Your instructions »
Write out the portion of the American Cougars page below word for word, starting at "The American Cougars" and ending at "and UCLA RFC.".

Page excerpt »

○ ○ ○ ○

American Cougars
- Unions: USA Rugby
- Nickname(s): Cougars
- Founded: 1978; 47 years ago
| Team kit |

= American Cougars =

American Rugby Union

The American Cougars (also known as the USA Cougars or United States Cougars) is a rugby union team from the United States. It is the only rugby union team from the United States ever to beat a reigning Currie Cup championship team in South Africa. A combined and invitational side from the United States, the Cougars toured South Africa and Zimbabwe in 1978. The team was coached by Ray Cornbill, coach of the Eagles during the 1970s and 1980s. The squad comprised 25 players from 20 clubs, including 3 from Santa Monica Rugby Football Club, 2 each from Chicago Lions RFC, Washington DC RFC, and UCLA RFC.

== Matches ==

The Cougars played six games in South Africa: against Natal, Combined Universities, Griquas, Northern Transvaal, South African Gazelles and Rhodesia, and won once.

On 12 August 1978 they lost 12–44 to a racially mixed South African Country Districts XV side at East London. Some 5,500 spectators watched as future Springbok Errol Tobias contributed two tries to the Districts' total and aided in the scoring of two others. By half-time the Districts were ahead 24–3. Cougars' wing Tommy Smith, usually a fly-half, "registered a spectacular score" that was converted by fullback Dennis Jablonski. Jablonski added two penalty kicks to complete the visitors' score.

Four days later the Cougars faced a combined Universities of Stellenbosch and Cape Town side on 16 August 1978 at Cape Town.

○ ○ ○ ○

Information given »
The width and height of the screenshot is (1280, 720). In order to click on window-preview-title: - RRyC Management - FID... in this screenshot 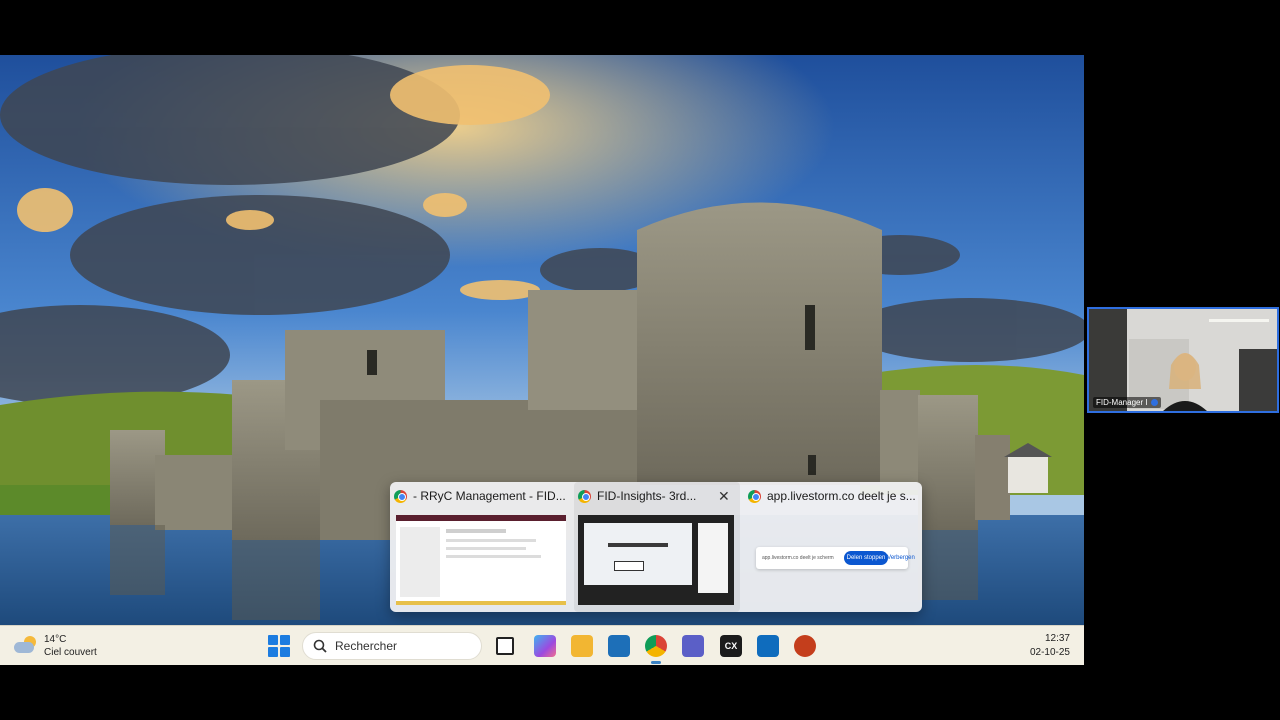, I will do `click(490, 496)`.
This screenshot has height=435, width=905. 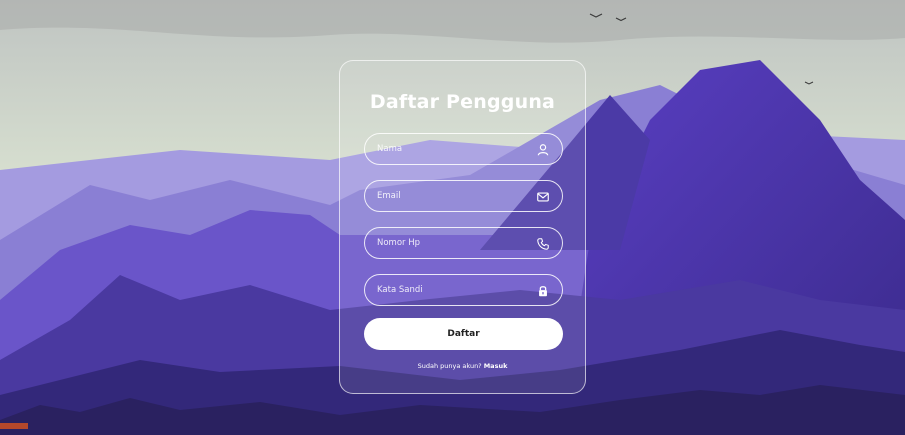 I want to click on lock-icon, so click(x=543, y=292).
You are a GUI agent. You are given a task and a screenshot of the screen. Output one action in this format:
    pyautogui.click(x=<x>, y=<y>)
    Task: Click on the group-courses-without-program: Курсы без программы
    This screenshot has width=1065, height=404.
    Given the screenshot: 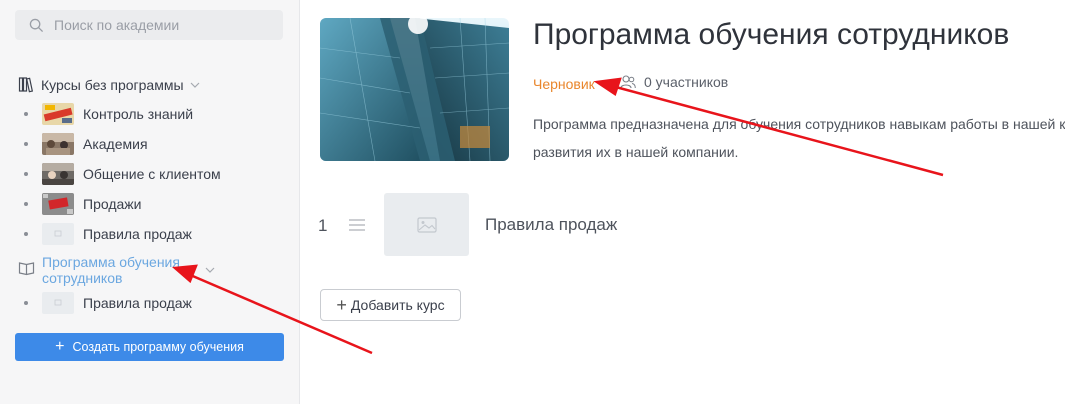 What is the action you would take?
    pyautogui.click(x=109, y=84)
    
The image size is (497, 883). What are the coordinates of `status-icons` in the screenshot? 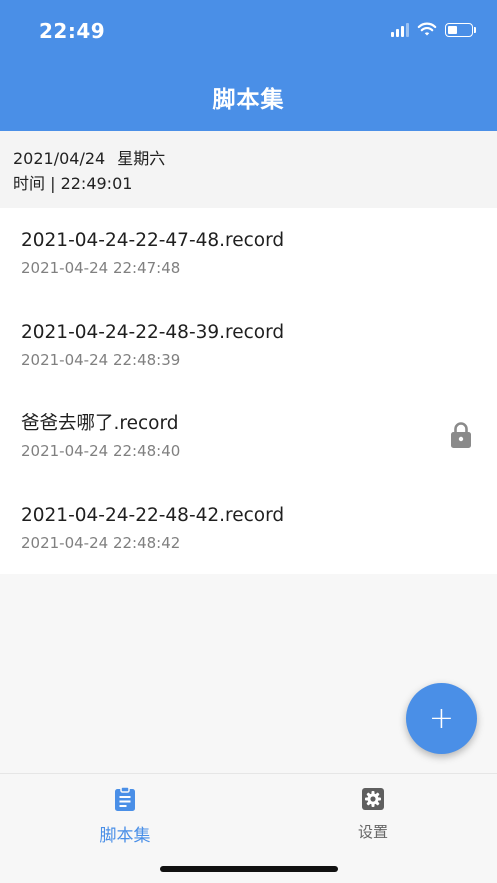 It's located at (434, 30).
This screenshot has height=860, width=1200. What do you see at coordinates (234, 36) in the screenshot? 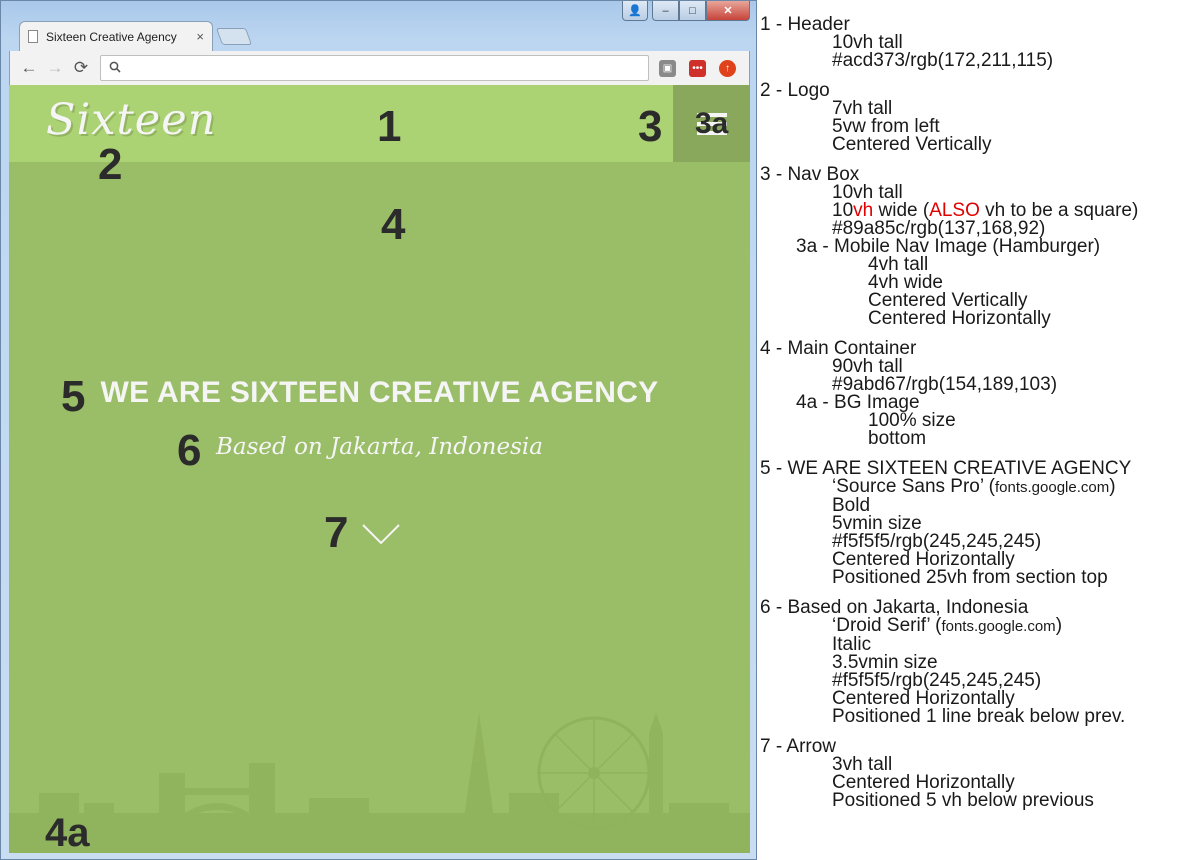
I see `new-tab-button` at bounding box center [234, 36].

○ ○ ○ ○

Reply to the task »
The American Cougars (also known as the USA Cougars or United States Cougars) is a rugby union team from the United States. It is the only rugby union team from the United States ever to beat a reigning Currie Cup championship team in South Africa. A combined and invitational side from the United States, the Cougars toured South Africa and Zimbabwe in 1978. The team was coached by Ray Cornbill, coach of the Eagles during the 1970s and 1980s. The squad comprised 25 players from 20 clubs, including 3 from Santa Monica Rugby Football Club, 2 each from Chicago Lions RFC, Washington DC RFC, and UCLA RFC.